> Extrait du texte
···

Skip to main content
A Paris le 4 juillet.
24 mai 2016

Anohni : Libérée ! Délivrée !

par rédaction Tsugi

Extrait du numéro 92 de Tsugi (mai 2016)

L’artiste autrefois connue sous le nom d’Antony Hegarty fait table rase du passé avec un nouvel album tout en rage et puissance produit par Hudson Mohawke et Oneohtrix Point Never.

Oubliées les longues complaintes au piano d’Antony & The Johnsons. Anohni, qui fut récemment la première transsexuelle nommée aux Oscars, a changé de nom, mais aussi de voie. Hopelessness est un recueil de chansons électroniques puissantes, portées par les productions de Oneohtrix Point Never et surtout d’Hudson Mohawke, dont on reconnaît à chaque détour le goût pour le chaos organisé, les percussions pétaradantes et les cuivres exaltants. Mais Hopelessness, c’est surtout un brûlot politique et écologique, d’une rare éloquence.

···

> Entrées extraites
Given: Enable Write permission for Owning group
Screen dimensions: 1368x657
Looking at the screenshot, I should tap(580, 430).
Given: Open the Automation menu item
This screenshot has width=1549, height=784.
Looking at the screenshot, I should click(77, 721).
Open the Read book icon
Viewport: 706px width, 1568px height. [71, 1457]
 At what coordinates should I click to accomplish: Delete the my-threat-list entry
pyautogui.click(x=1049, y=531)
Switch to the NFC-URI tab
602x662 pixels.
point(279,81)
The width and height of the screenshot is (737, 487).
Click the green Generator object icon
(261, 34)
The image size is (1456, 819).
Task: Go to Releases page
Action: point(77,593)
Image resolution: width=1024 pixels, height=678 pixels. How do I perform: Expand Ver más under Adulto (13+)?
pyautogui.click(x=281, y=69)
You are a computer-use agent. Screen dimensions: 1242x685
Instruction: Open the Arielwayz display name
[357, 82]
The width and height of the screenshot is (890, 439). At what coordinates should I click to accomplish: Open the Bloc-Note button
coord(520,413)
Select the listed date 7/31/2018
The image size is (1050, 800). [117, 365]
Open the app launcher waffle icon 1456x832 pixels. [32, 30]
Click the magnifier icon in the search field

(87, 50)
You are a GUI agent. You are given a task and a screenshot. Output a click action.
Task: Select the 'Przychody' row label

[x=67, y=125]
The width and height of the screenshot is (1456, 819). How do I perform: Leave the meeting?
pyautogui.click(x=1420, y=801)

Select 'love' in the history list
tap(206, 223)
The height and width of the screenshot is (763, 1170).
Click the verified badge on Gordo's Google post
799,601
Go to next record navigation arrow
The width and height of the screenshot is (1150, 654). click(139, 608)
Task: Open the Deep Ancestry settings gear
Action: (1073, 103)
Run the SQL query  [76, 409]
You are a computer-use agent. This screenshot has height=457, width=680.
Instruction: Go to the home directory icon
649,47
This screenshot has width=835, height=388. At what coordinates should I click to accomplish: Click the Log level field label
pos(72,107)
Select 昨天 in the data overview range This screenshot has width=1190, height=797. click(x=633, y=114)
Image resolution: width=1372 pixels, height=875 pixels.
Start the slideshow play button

···

> Consigne
Prolongez l'article sur l'album Hopelessness d'Anohni, en reprenant juste après sa dernière phrase.

> Réponse attendue
Il paraît que ces dernières années tu racontais à tout le monde que tu en avais marre d’être une diva pleurnicharde…

Mes chansons symphoniques commençaient à m’emmerder, j’en avais marre de toute cette mélancolie. Surtout, je veux participer à la grande conversation autour de l’état du monde, je ne voulais pas me contenter d’une musique pastorale, je voulais sortir les crocs. Mon idée était celle du cheval de Troie, des morceaux pop, accessibles, qui puissent toucher les gens, pour que le contenu politique de mes paroles les atteigne.

Comment la collaboration avec Daniel Lopatin (Oneohtrix Point Never) et Hudson Mohawke est-elle arrivée ?

Daniel et moi partageons le même manager. Il a fait un remix pour moi et m’a demandé de chanter sur un de ses morceaux. On est devenus amis, c’est un mec super. Puis j’ai contacté Hudson pour lui dire que j’adorais sa musique, son côté hymnique, exaltant. Il m’a envoyé sept morceaux pour que j’enregistre des voix sur l’un d’entre eux pour son deuxième album. J’ai enregistré sur les sept, je lui en ai renvoyé un et lui ai dit “je garde les six autres pour moi”. (rires)

Tu avais déjà exploré l’électronique en collaborant avec Hercules & Love Affair. Tu n’as pas pensé à reprendre ce chemin-là ?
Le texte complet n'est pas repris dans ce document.